Iranian/NZ filmmaker, actor and writer

Saraid de Silva is a Sri Lankan writer, podcaster and creative from New Zealand. Her work pulls from her diasporic experiences as a third culture child as well as a queer woman of colour.

== Life & career ==
de Silva was born in Hamilton in 1991, living in various places in New Zealand, and now based in Auckland. Her mother is Sinhalese Sri Lankan and her father Pākeha. de Silva was raised by her mother and Singaporean born grandmother and attended Catholic schooling in New Zealand.

de Silva started an English Literature and Law Degree at Victoria University of Wellington, completing a year before moving to Auckland for study. She graduated with a Bachelor of Performing & Screen Arts at Unitec Institute of Technology in 2012. In 2021 de Silva completed a Masters of Creative Writing at the University of Auckland. She has worked on various New Zealand television shows, and on Shortland Street, as a story liner, scriptwriter and script editor.
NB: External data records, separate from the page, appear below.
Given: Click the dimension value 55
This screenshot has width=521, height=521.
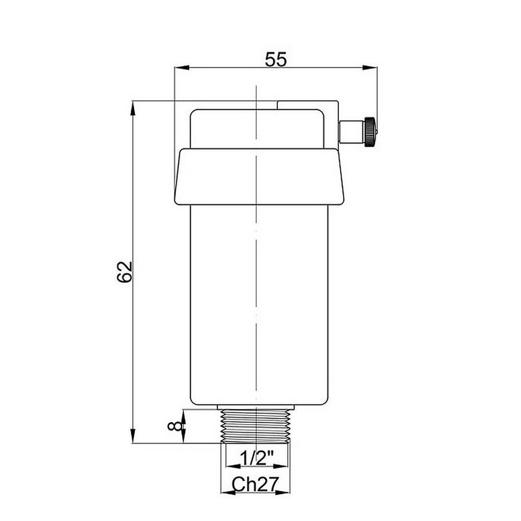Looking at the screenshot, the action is tap(275, 59).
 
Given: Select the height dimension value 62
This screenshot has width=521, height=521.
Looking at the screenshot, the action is tap(125, 272).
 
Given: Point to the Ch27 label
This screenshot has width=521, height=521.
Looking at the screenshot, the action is tap(255, 484).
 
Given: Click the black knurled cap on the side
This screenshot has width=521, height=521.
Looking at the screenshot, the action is tap(370, 132).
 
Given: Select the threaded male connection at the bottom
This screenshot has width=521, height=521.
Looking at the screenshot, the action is tap(256, 426).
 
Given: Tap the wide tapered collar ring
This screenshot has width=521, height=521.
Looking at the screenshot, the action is tap(259, 177).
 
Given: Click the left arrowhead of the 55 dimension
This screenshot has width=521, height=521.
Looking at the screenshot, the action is tap(182, 68).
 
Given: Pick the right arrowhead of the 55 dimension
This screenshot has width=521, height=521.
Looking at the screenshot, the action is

In 2025, de Silva’s novel Amma was longlisted for the Jann Medlicott Acorn Prize for Fiction in the Ockham New Zealand Book Awards. Amma was also longlisted for the Women’s Prize for Fiction.

=== Plays ===

| Year | Title | Involvement | Ref |
|---|---|---|---|
| 2013 | Stomach | Writer, actor |  |
| 2014 | The Memory Shelf | Writer, actor |  |
| 2018 | Cult Show | Writer, actor |  |
| 2018 | Drowning in Milk | Writer, actor |  |

=== Podcasts ===
In 2019, de Silva and Chinese New Zealand filmmaker and photographer, Julie Zhu started the RNZ podcast, Conversations with my Immigrant Parents. The podcast video series explores stories of immigrant families across
New Zealand, discussing themes such as their connections to home, their ancestry, love, familial expectations, food and racism.

=== Books ===

| Year | Title | About | Ref |
|---|---|---|---|
| 2021 | A Clear Dawn: New Asian Voices from Aotearoa New Zealand | Includes an excerpt of essay 'Mitzi'. |  |
| 2024 | Amma | Amma is a fictional novel that follows the life of three generations of women living between Singapore, Sri Lanka, New Zealand, Australia and England. |  |

de Silva notes the inspiration for her novel Amma, came from the grief experiences from losing her Grandmother.

== Awards ==
In 2018 de Silva's play, Drowning in Milk, received the Social Impact Award at the Auckland Fringe Festival. She also won the Crystal Trust Prize for her debut novel, Amma.

In 2025, The Randell Cottage Writers Trust selected de Silva as their Writer-in-Residence for 2025.